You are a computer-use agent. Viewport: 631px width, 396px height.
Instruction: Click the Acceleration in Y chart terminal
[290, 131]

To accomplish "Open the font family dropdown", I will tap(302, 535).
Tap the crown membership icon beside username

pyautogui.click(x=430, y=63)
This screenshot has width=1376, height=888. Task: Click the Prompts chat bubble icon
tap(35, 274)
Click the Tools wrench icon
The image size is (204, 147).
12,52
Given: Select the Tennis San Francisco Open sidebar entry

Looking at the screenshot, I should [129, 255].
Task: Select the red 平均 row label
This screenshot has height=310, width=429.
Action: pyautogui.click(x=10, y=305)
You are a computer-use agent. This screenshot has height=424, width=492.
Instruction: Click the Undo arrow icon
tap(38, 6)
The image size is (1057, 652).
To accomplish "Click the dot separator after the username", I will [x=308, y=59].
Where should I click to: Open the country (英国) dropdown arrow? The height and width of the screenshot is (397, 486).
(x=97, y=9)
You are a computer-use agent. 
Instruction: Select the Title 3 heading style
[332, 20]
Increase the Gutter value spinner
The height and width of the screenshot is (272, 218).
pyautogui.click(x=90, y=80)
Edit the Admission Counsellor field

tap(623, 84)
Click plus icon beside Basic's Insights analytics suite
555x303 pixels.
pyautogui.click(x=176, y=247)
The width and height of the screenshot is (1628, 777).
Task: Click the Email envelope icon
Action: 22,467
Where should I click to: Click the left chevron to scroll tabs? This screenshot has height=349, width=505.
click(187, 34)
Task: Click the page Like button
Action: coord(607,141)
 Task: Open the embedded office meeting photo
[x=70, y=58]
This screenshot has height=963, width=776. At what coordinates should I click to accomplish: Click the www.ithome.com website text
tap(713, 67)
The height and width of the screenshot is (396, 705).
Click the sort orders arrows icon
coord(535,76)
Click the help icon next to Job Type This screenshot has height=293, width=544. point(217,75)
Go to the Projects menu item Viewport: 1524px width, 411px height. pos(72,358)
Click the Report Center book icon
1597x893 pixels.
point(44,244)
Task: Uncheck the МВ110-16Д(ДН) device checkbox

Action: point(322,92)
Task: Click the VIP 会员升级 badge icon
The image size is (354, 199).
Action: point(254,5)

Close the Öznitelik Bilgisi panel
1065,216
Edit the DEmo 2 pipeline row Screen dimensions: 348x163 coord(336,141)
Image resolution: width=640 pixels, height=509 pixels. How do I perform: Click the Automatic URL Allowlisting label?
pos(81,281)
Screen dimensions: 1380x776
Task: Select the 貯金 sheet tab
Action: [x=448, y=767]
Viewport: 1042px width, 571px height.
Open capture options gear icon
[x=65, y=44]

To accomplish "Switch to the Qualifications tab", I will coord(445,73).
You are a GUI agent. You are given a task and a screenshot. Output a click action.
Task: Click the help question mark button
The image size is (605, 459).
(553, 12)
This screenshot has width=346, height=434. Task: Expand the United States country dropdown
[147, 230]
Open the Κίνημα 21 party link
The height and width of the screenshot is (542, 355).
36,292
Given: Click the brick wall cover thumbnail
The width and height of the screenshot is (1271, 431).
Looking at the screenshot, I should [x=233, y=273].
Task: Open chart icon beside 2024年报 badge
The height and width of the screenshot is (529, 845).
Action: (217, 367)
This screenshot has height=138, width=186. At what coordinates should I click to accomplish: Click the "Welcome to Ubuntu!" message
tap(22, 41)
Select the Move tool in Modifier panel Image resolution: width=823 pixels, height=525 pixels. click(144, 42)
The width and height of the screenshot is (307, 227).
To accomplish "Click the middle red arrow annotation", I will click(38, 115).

## WHAT THE EXERCISE ASKS
Each line of the listing should be reproduced without any alteration.

## EXERCISE ANSWER
You are a computer-use agent. Viewport: 631px width, 396px height.
Instruction: Click the Acceleration in Y chart terminal
[290, 131]

To accomplish "Open the font family dropdown", I will tap(302, 535).
Tap the crown membership icon beside username

pyautogui.click(x=430, y=63)
This screenshot has width=1376, height=888. Task: Click the Prompts chat bubble icon
tap(35, 274)
Click the Tools wrench icon
The image size is (204, 147).
12,52
Given: Select the Tennis San Francisco Open sidebar entry

Looking at the screenshot, I should [129, 255].
Task: Select the red 平均 row label
This screenshot has height=310, width=429.
Action: pyautogui.click(x=10, y=305)
You are a computer-use agent. This screenshot has height=424, width=492.
Instruction: Click the Undo arrow icon
tap(38, 6)
The image size is (1057, 652).
To accomplish "Click the dot separator after the username", I will [x=308, y=59].
Where should I click to: Open the country (英国) dropdown arrow? The height and width of the screenshot is (397, 486).
(x=97, y=9)
You are a computer-use agent. 
Instruction: Select the Title 3 heading style
[332, 20]
Increase the Gutter value spinner
The height and width of the screenshot is (272, 218).
pyautogui.click(x=90, y=80)
Edit the Admission Counsellor field

tap(623, 84)
Click plus icon beside Basic's Insights analytics suite
555x303 pixels.
pyautogui.click(x=176, y=247)
The width and height of the screenshot is (1628, 777).
Task: Click the Email envelope icon
Action: 22,467
Where should I click to: Click the left chevron to scroll tabs? This screenshot has height=349, width=505.
click(187, 34)
Task: Click the page Like button
Action: coord(607,141)
 Task: Open the embedded office meeting photo
[x=70, y=58]
This screenshot has height=963, width=776. At what coordinates should I click to accomplish: Click the www.ithome.com website text
tap(713, 67)
The height and width of the screenshot is (396, 705).
Click the sort orders arrows icon
coord(535,76)
Click the help icon next to Job Type This screenshot has height=293, width=544. point(217,75)
Go to the Projects menu item Viewport: 1524px width, 411px height. pos(72,358)
Click the Report Center book icon
1597x893 pixels.
point(44,244)
Task: Uncheck the МВ110-16Д(ДН) device checkbox

Action: point(322,92)
Task: Click the VIP 会员升级 badge icon
The image size is (354, 199).
Action: point(254,5)

Close the Öznitelik Bilgisi panel
1065,216
Edit the DEmo 2 pipeline row Screen dimensions: 348x163 coord(336,141)
Image resolution: width=640 pixels, height=509 pixels. How do I perform: Click the Automatic URL Allowlisting label?
pos(81,281)
Screen dimensions: 1380x776
Task: Select the 貯金 sheet tab
Action: [x=448, y=767]
Viewport: 1042px width, 571px height.
Open capture options gear icon
[x=65, y=44]

To accomplish "Switch to the Qualifications tab", I will coord(445,73).
You are a GUI agent. You are given a task and a screenshot. Output a click action.
Task: Click the help question mark button
The image size is (605, 459).
(553, 12)
This screenshot has width=346, height=434. Task: Expand the United States country dropdown
[147, 230]
Open the Κίνημα 21 party link
The height and width of the screenshot is (542, 355).
36,292
Given: Click the brick wall cover thumbnail
The width and height of the screenshot is (1271, 431).
Looking at the screenshot, I should [x=233, y=273].
Task: Open chart icon beside 2024年报 badge
The height and width of the screenshot is (529, 845).
Action: (217, 367)
This screenshot has height=138, width=186. At what coordinates should I click to accomplish: Click the "Welcome to Ubuntu!" message
tap(22, 41)
Select the Move tool in Modifier panel Image resolution: width=823 pixels, height=525 pixels. click(144, 42)
The width and height of the screenshot is (307, 227).
To accomplish "Click the middle red arrow annotation", I will click(38, 115).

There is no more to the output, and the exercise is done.